Eric Holder: Voting Rights, Redistricting, And Gerrymandering

Attorney General Eric Holder "held protecting ballot access for all eligible voters ‘must be viewed not only as a legal issue but as a moral imperative.’”

[Election 2012]

Attorney General Eric Holder gave an interesting speech on Tuesday December 13, 2011 at the Lyndon B. Johnson Library in which he took on the issue of redistricting that has been causing some concern, particularly across the South, as the nation gears up for the 2012 national elections; perhaps the “most important national elections of our lifetime.”

President Johnson, who signed the 1965 Voting Rights Act would have been proud of Mr. Holder whose Justice Department promises to move aggressively in reviewing any attempts at voter suppression.

According to The New York Times article on December 14, 2011: “Voting laws that civil rights advocates say will dampen minority participation in next year’s election. Pulling no punches and promising to use the full weight of his department to ensure that new electoral laws are not discriminatory, the Attorney General held protecting ballot access for all eligible voters ‘must be viewed not only as a legal issue but as a moral imperative.’”

Thereupon he called on all Americans to urge their “political parties to resist the temptation to suppress certain votes in the hope of attaining electoral success and, instead achieve success by appealing to more voters.” This issue is so significant, for some time, groups across the country have been sounding the alarm expressed through the media and in protest marches. However, the belief is the government had been eyeballing the situation and has chosen the appropriate time to act.

Whether it’s the NAACP and the NAACP Legal Defense Fund in its report entitled “Defending Democracy: Confronting Modern Barriers to Voting Rights in America” or The NAACP’s President and CEO Benjamin Jealous’ “Stand for Freedom” speech, these long-standing defenders of Civil Rights understand the situation most. They have chronicled trends enacted by Republican controlled statehouses particularly after the “Tea Party” successes in the 2010 national and state elections.

For some time now attention has been focusing on voting rights as it will be affected through redistricting which occurs every 10 years after the census count. The argument is valid that the dominant political party in state legislatures has a tendency to redraw the lines in a manner that benefits that party’s incumbent members and the new candidates they intend to field.

This method of manipulating the political boundaries has been called “Gerrymandering”.

 Apparently, such an individual had been assigned to draw up a particular voting district and he skewed the configuration to such an extent, one observer remarked the new district lines looked very much like a salamander. The author then responded, “This is not a salamander, it is a gerrymander!” The name stuck and so, any attempt to carve an unusual district voting lines that include certain groups or exclude or hinder voting rights of others, is considered “Gerrymandering.”

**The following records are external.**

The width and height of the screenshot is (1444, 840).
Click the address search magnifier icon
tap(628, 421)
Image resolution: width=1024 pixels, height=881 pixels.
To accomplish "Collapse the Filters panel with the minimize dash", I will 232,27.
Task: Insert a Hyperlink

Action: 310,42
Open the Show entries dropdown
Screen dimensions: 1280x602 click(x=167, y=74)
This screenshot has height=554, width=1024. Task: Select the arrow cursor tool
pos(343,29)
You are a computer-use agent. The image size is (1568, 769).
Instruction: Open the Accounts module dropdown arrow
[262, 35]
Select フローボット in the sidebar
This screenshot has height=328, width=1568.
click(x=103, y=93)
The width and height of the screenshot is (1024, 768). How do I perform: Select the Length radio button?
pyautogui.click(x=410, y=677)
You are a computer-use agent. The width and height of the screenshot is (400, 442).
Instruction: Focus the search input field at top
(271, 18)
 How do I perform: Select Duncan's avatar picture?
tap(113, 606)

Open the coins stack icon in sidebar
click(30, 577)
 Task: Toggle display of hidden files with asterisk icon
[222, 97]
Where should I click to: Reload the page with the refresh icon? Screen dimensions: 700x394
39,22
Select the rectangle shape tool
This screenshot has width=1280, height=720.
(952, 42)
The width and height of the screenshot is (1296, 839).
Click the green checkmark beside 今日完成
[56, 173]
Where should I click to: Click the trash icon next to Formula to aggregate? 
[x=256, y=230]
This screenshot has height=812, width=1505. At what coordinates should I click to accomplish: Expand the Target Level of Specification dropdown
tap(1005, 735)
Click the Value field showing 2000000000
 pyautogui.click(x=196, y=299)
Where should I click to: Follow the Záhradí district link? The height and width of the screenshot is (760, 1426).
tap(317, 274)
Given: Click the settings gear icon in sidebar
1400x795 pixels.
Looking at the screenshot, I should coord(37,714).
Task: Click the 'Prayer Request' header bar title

Plato and Greenberg in The American Political Dictionary (1989: 129-30) describes “gerrymandering” as “drawing of legislative district boundary lines to obtain partisan or factional advantage,” explained the significance of this practice in that: “Most redistricting laws enacted by state legislatures show evidence of varying degrees of boundary manipulation for partisan advantage. Historically, gerrymandering resulted in gross overrepresentation of rural areas in the House of Representatives and in most state legislatures.

In 1964, the Supreme Court ruled on this issue (Davis v. Bandemer, 478 U.S. 109) should be drawn on a basis of substantial equality of population. Nevertheless, the boundaries of districts that are substantially equal in population may still be drawn to secure partisan advantage, and gerrymandering persists.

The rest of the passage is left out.